Mais à force de tout traiter par les « circonstances » et de tout mettre dans le « contexte », le directeur de la fondation Napoléon en vient à oublier que le vrai « grand homme » est peut-être aussi celui qui s’échappe des circonstances, celui qui s’abstrait du contexte. Faute de quoi l’on en vient à tout excuser, du moins à tout relativiser : les morts, la censure, les atteintes diverses aux libertés, etc.
« C’est d’après sa pensée et sous son impulsion qu’a été fondée, assise et préservée la France contemporaine », est-il mentionné à la fin de l’introduction (p. 15). Toutefois, il faut attendre le 18ème chapitre, consacré à l’ « Etat napoléonien », pour prendre connaissance de ce que le lecteur pressent depuis les premières pages et de ce qui constitue certainement le fil conducteur des thuriféraires de Napoléon. Après avoir prétendu dans le 8ème chapitre qu’à l’époque en Europe « un Etat de droit aussi poussé n’existait qu’en France » (p. 82) – sans préciser s’il s’agissait uniquement de l’Europe continentale…–, l’auteur n’hésite pas à écrire : « On ne remerciera jamais assez Napoléon d’avoir fondé en France un Etat central solide » (p. 171). L’héritage napoléonien semble remarquable, particulièrement après la Seconde Guerre mondiale puisque Thierry Lentz souligne par la suite ceci : « C’est aussi grâce à l’énergie de l’Etat, à sa vision stratégique et à sa neutralité qu’ont été menée la reconstruction post-1945 puis fondés l’aménagement du territoire et le développement de pans entiers de nos activités industrielles. Et c’est encore l’Etat qui, élargissant son champ d’action sous l’empire des nécessités [sic], a conçu ou suscité nos politiques sociales financées par les contributions, prélèvements, charges et taxes qu’il était le seul à pouvoir imposer » (pp. 171-172).
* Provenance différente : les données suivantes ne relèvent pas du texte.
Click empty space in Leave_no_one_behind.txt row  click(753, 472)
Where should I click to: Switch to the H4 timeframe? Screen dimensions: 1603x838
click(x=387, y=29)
L’auteur loue ensuite l’exception française de l’unité et de l’indivisibilité de l’Etat, et il voue en conséquence aux gémonies la décentralisation, soutenue entre autres par les « tenants du néolibéralisme » (p. 178) : « Cette spécificité française du rôle de l’Etat, que Napoléon voulait “au centre de la société, comme le soleil” plonge ses racines théoriques dans la fin de la monarchie traditionnelle et la Révolution. (…) Cette centralisation eut pour première conséquence bénéfique d’asseoir l’unité et l’indivisibilité de la nation » (p. 172). « Complétée par la codification et la concentration du pouvoir, cette centralisation contribua au premier chef à l’avènement et à la préservation de l’unité française ». Elle a fait de la France « un solide Etat unitaire souvent érigé en modèle » (p. 174). Là, il ne s’agit plus des observations présumées objectives d’un historien, mais des appréciations éminemment subjectives d’un auteur en réalité étatiste et conservateur.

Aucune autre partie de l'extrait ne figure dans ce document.